**TASK PROMPT:** Put the items starting with the line that contains "Where should I" and going on through the line that contains "tap(229, 115)" into a two-column CSV with the columns request and answer, one row per item. Quote each field and replace any line breaks with spaces.

**DATA SUPPLIED:**
----

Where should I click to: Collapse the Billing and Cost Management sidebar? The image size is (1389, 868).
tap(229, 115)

----

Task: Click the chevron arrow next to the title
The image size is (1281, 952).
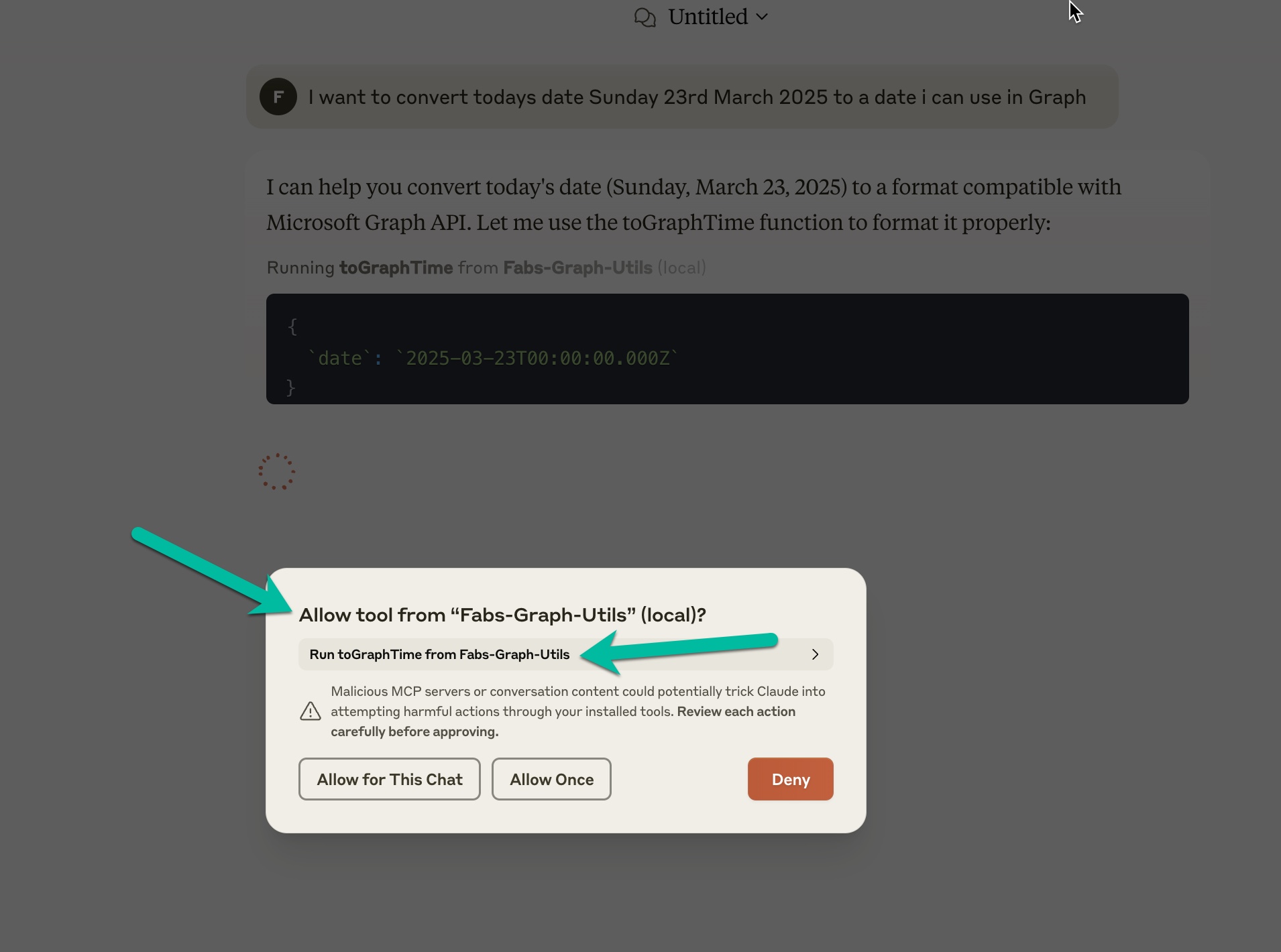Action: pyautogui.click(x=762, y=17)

----

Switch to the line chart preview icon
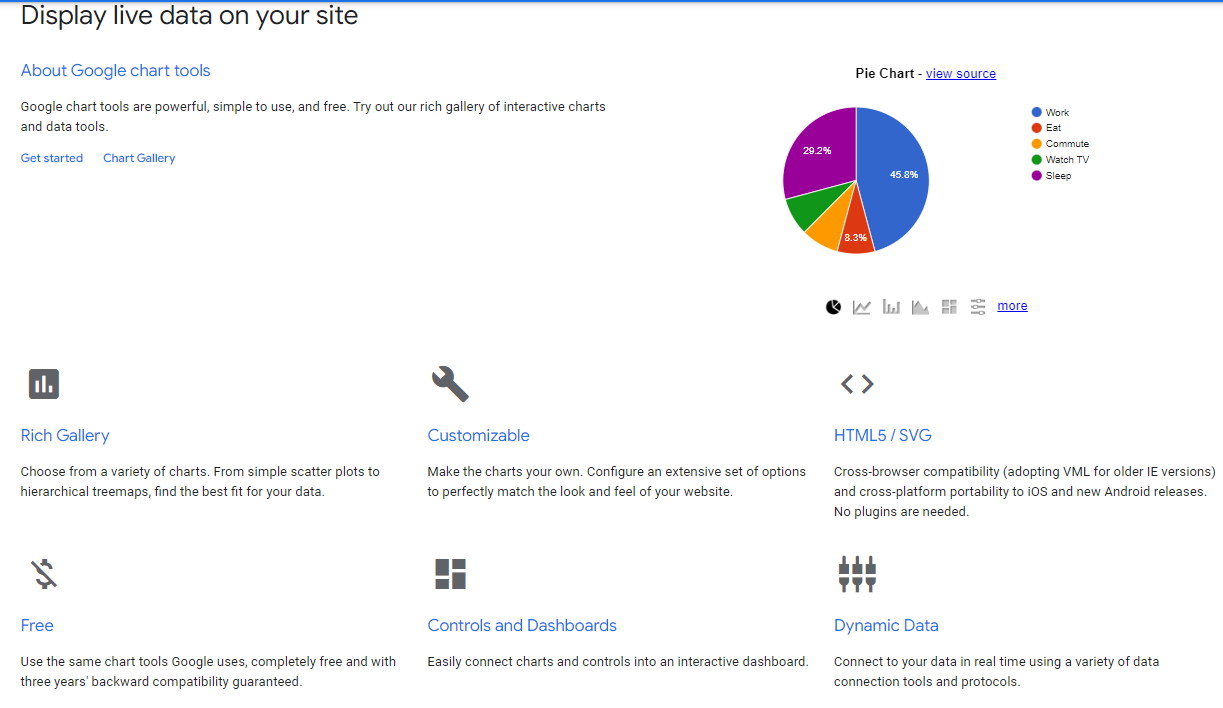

----

**EXPECTED ANSWER:**
request,answer
"Where should I click to: Collapse the Billing and Cost Management sidebar? The image size is (1389, 868).","tap(229, 115)"